Le producteur Robert Hakim a été le premier a saisir la balle au bond avec On brasse la région, un modèle réduit du Festival des Bières du Monde qui animera la Zone portuaire du 27 au 29 août.

Zoom Photo Festival, un événement qui montre le meilleur de la photographie de presse, aura bel et bien lieu du 7 au 25 octobre, mais dans une formule différente. Le directeur, Michel Tremblay, planche sur le projet. « Nous travaillons pour présenter une quinzaine d’expositions et le World Press Photo à La Pulperie. La semaine professionnelle devrait aussi avoir lieu du 7 au 11 octobre », indique-t-il en entrevue.

Il précise que toutes les activités du festival se feront dans le respect des consignes de la santé publique qui seront alors en vigueur et qu’accueillir des photographes internationaux sera difficile, voire impossible. 

Le directeur régional de la santé publique, Donald Aubin, ne voit pas de risque particulier dans la tenue de ces événements, s’ils se font dans le respect des mesures sanitaires. La situation actuelle n’est plus la même qu’au printemps.

« On a été capables de définir des normes qui nous permettent d’assister à des activités artistiques, d’aller au restaurant, indique-t-il. Au printemps, on était dans une situation dans laquelle on ne connaissait pas le virus et il a fallu pratiquement tout fermer. Aujourd’hui, on sait que si on prend les bonnes mesures, on est capables de fonctionner. »

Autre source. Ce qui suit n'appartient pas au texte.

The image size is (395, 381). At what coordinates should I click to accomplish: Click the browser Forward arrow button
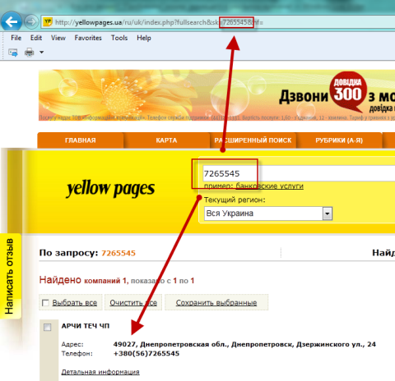point(31,21)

Donald Aubin rappelle que l’équilibre peut être fragile. « Si on va trop loin et si on déborde des mesures, comme on voit dans certains pays, il va falloir refermer. »

La France et l’Espagne, notamment, ont dû durcir le ton pour stopper la progression du virus dans les derniers jours.

« Il y a des balises qui existent et on est capables d’aller beaucoup plus loin qu’on allait au printemps. Il faut continuer d’avoir une vie. On ne peut pas rester fermés complètement », résume Donald Aubin.